▸ **Dokumenttext**
Unter Experten gelten manche Arbeiten jedoch als problematisch. Professor Dr. Peter T. Sawicki, Universitätsklinik Köln und ehemaliger Chef des Instituts für Qualität und Wirtschaftlichkeit im Gesundheitswesen (IQWiG), stellt fest: „Weil sich die Patienten, die in ein DMP aufgenommen werden, von denjenigen, die aus welchen Gründen auch immer nicht daran teilnehmen, allein schon aufgrund der gesetzlichen Vorgaben unterscheiden müssen, kann eine Evaluation der DMP-Effekte zuverlässig nur in einer prospektiven, randomisierten, kontrollierten Studie erfolgen.“ Leider war das mit Einführung von DMPs nicht realisierbar. Um einen vermeintlichen „sponsor bias“ dennoch zu verringern, rät Sawicki, dass Evaluationen zeitgleich von Kassen, denen ein „positives“ beziehungsweise „negatives“ Resultat gelegen käme, gemeinsam mit einer unabhängigen Institution durchgeführt werden sollten.

▸ **Angezeigte Daten**
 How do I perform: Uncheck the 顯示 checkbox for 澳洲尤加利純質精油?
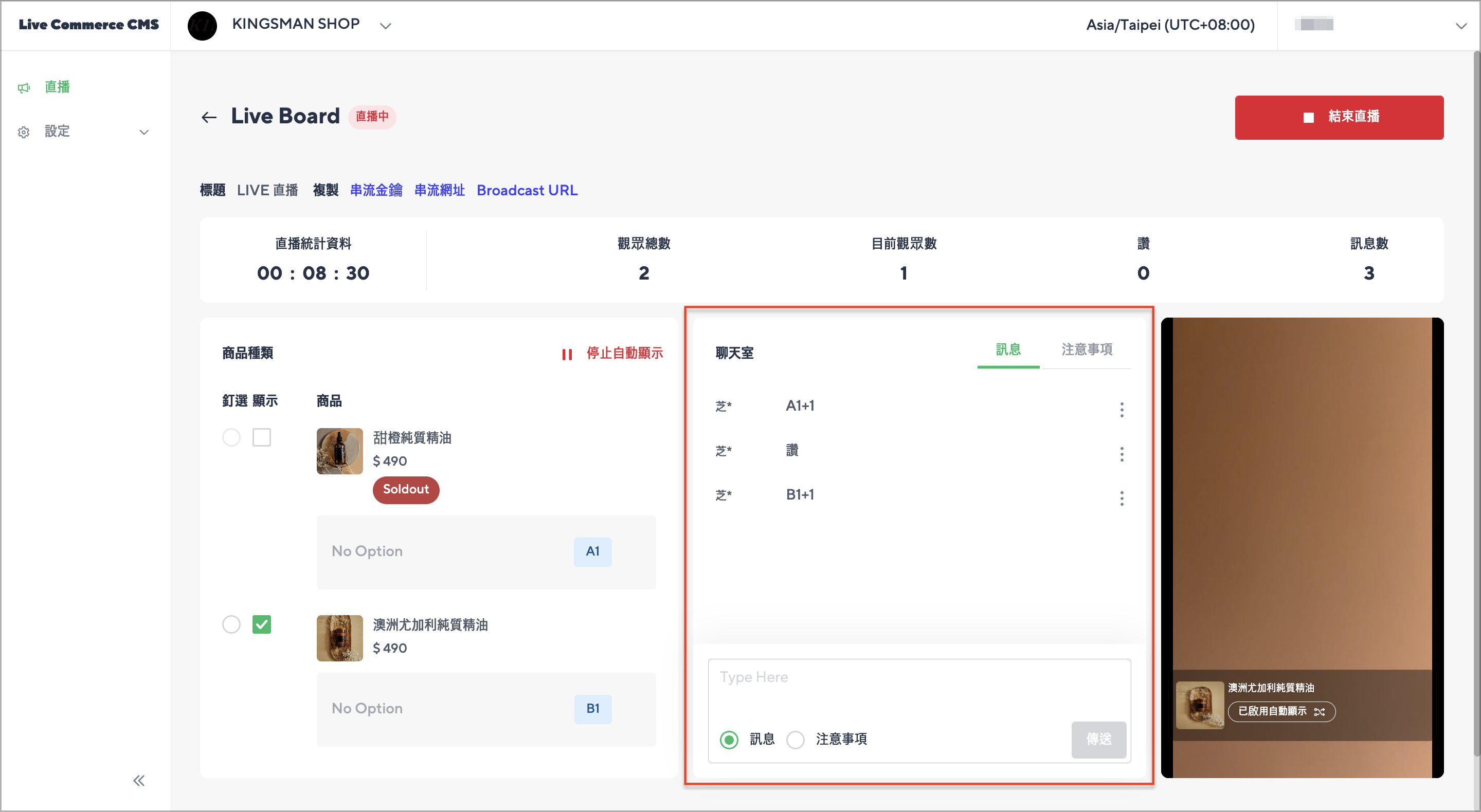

▸ **Aufgaben**
A – Überarbeiten Sie den Text zur DMP-Evaluation: Geben Sie ihn von „Unter Experten gelten“ bis einschließlich „durchgeführt werden sollten.“ wieder und ersetzen Sie darin „Kassen“ durch „Krankenkassen“.
B – Welche Eigenschaften muss laut dem Text zur DMP-Evaluation eine Studie haben, damit die DMP-Effekte zuverlässig evaluiert werden können? Nennen Sie alle.
C – Übersetzen Sie den folgenden Satz aus dem Text zur DMP-Evaluation ins Englische: „Leider war das mit Einführung von DMPs nicht realisierbar.“

▸ **Ihre Antworten**
A –
Unter Experten gelten manche Arbeiten jedoch als problematisch. Professor Dr. Peter T. Sawicki, Universitätsklinik Köln und ehemaliger Chef des Instituts für Qualität und Wirtschaftlichkeit im Gesundheitswesen (IQWiG), stellt fest: „Weil sich die Patienten, die in ein DMP aufgenommen werden, von denjenigen, die aus welchen Gründen auch immer nicht daran teilnehmen, allein schon aufgrund der gesetzlichen Vorgaben unterscheiden müssen, kann eine Evaluation der DMP-Effekte zuverlässig nur in einer prospektiven, randomisierten, kontrollierten Studie erfolgen.“ Leider war das mit Einführung von DMPs nicht realisierbar. Um einen vermeintlichen „sponsor bias“ dennoch zu verringern, rät Sawicki, dass Evaluationen zeitgleich von Krankenkassen, denen ein „positives“ beziehungsweise „negatives“ Resultat gelegen käme, gemeinsam mit einer unabhängigen Institution durchgeführt werden sollten.

B – prospektiv, randomisiert, kontrolliert

C – Unfortunately, this was not feasible when DMPs were introduced.